April 11, 2017 by Canadian Underwriter
A quarter of those taking part in a new RBC Royal Bank poll seem to be taking a “wait-and-see” approach to buying a home within the next two years, but the dip from 2016 is buoyed by Millennials more willing than any other age group to take the plunge.
Still, that percentage is lower than was reported by surveyed Millennials in 2016, when it was 43%. RBC reported at the time that “young buyers are also significantly more likely to consider purchasing a home with a family member (24% versus 13% for the general population) or with a friend (24% versus 9% of the general population).”
Overall, results of the 2017 survey indicate that just 25% of respondents plan to purchase a home within two years, down from 29% in 2016.

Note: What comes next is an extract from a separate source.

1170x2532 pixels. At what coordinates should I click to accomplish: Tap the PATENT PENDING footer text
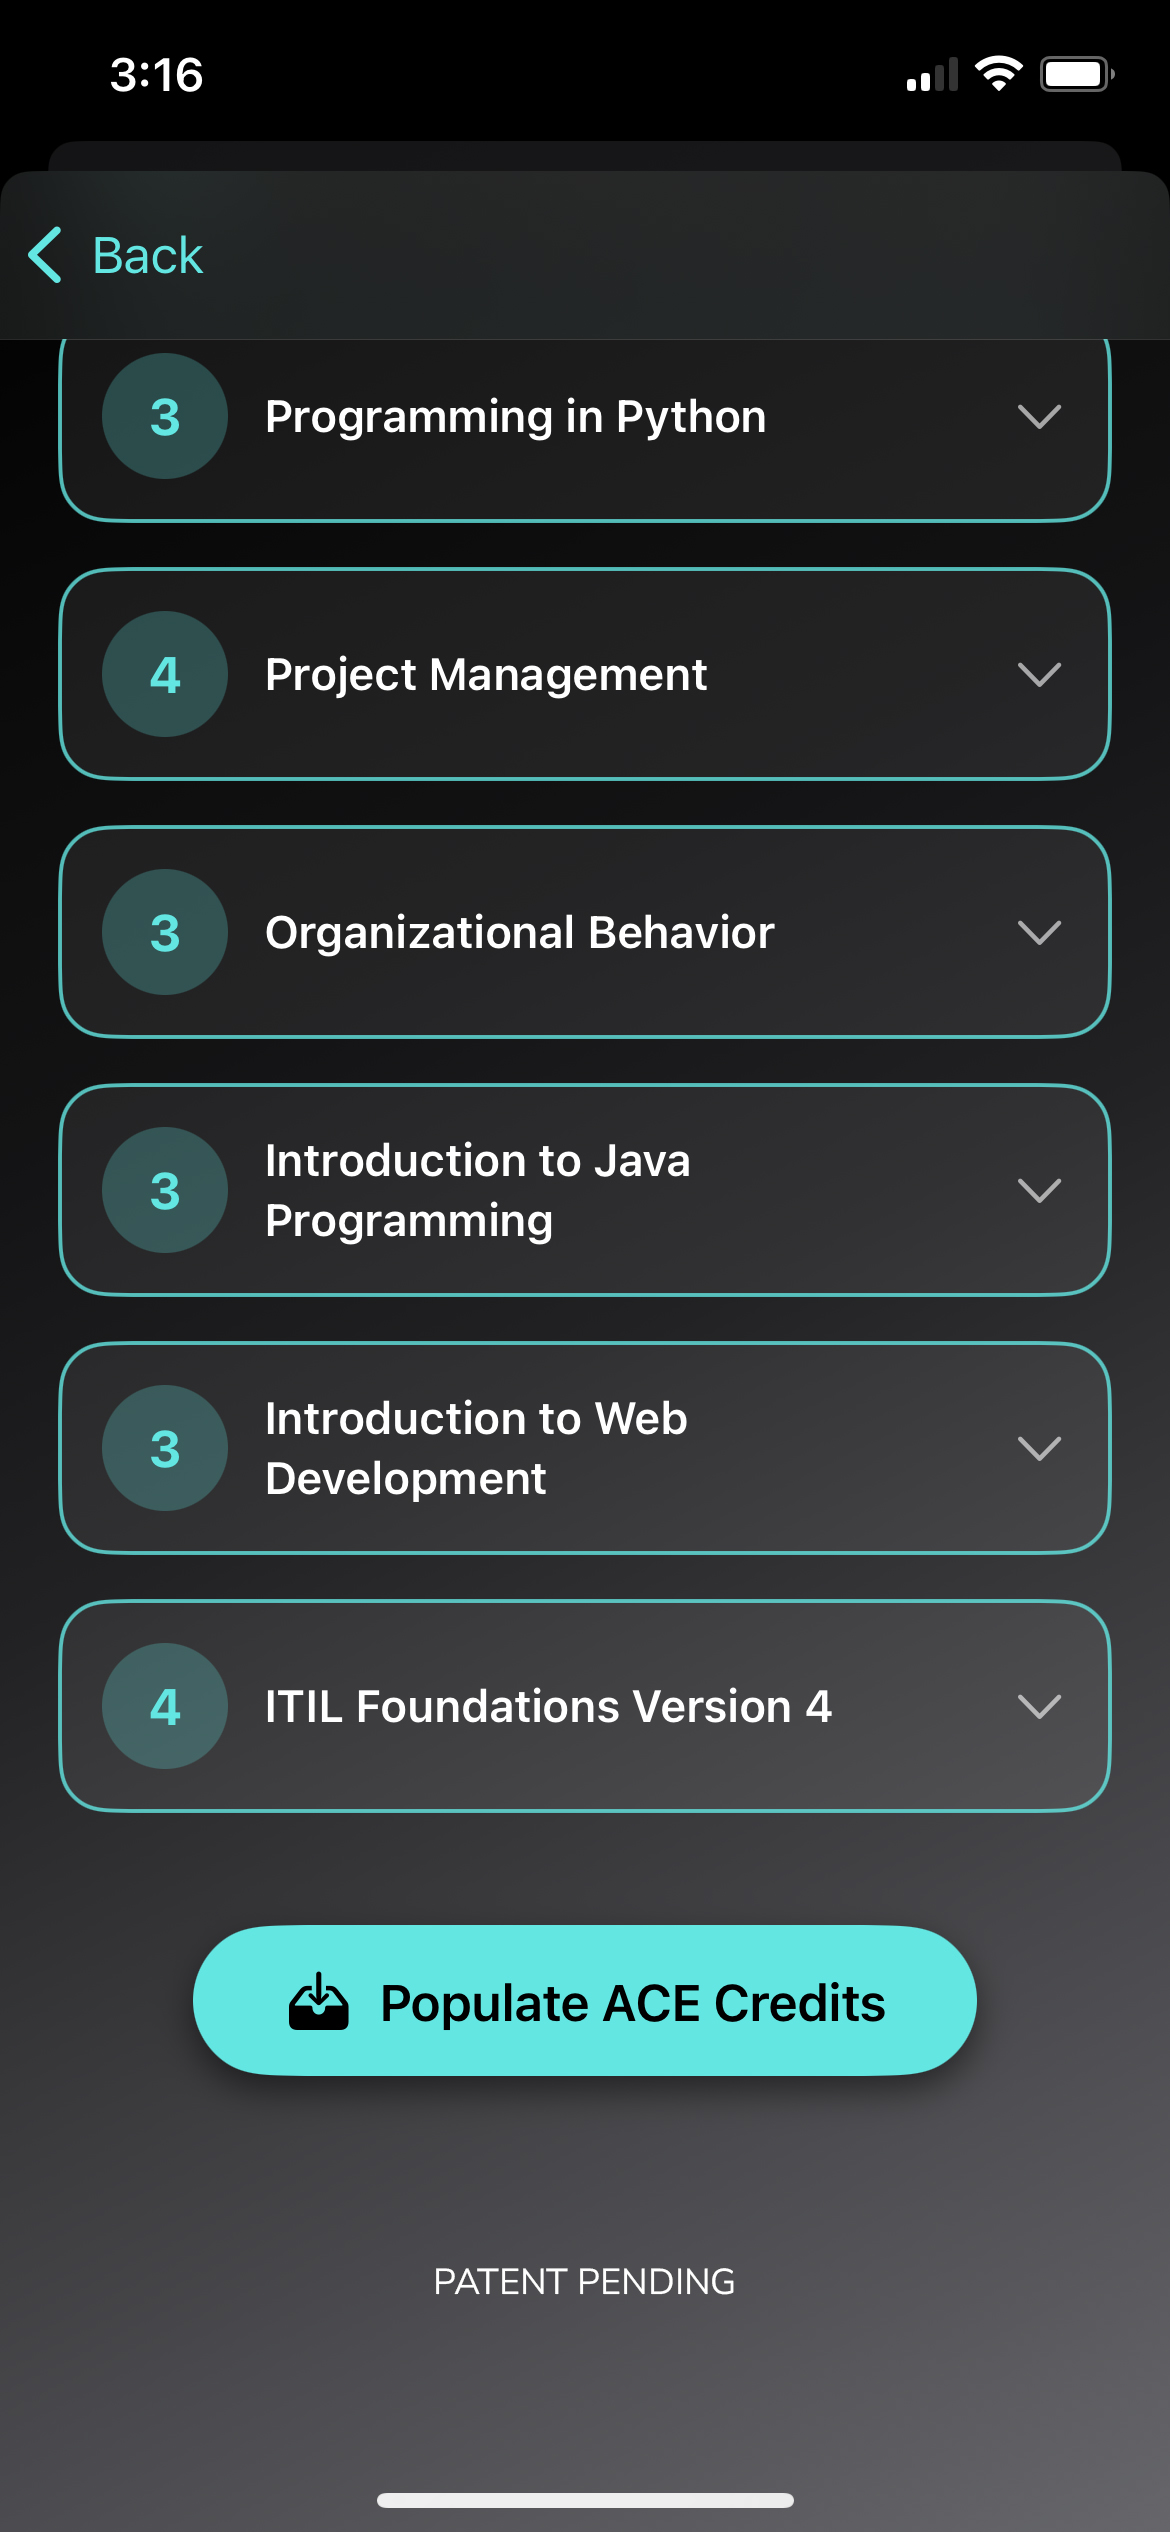(584, 2281)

Among the cited concerns is the belief that prices may come down (58%), lack of affordability (38%), economic unpredictability (51%) and concerned by some (36%) if their mortgage payment increased by 10% or more, notes the RBC statement.
The survey further shows fewer polled Canadians believe they are well-positioned to weather a downturn in the market (65% in 2017 compared to 73% in 2016) or a potential increase in interest rates (57% compared to 63%).
Conducted by Ipsos on behalf of RBC, results are based on a national survey of 2,073 Canadians aged 18 and older who completed surveys online. The poll is accurate to within plus/minus 2.5 percentage points, 19 times out of 20.
Overall, 82% of polled Canadians say buying a home remains a good or very good investment. That said, many respodents are finding home ownership – the Canadian Real Estate Association reports the average price tops $500,000 – to be out of reach.
“For many Canadians, buying a home is a financial and personal milestone – often the biggest investment one will make,” Nicole Wells, RBC’s vice president of home equity financing, products and segments, says in the company statement.
Wells advises that knowledge and education are key. “In today’s market, the best advice is to start with understanding exactly how much you can afford and focus on your wants and needs ahead of starting the house hunt,” she says.
Survey findings indicate all provinces (except British Columbia) show an increase in the number of people who feel that home prices will go up.
Residents in B.C. and Ontario report that they feel strongly they are living in a sellers’ market. But for the first time in three years, fewer residents of B.C. believe prices will go up by this time next year, showing a change in perception that may impact the trend of the market.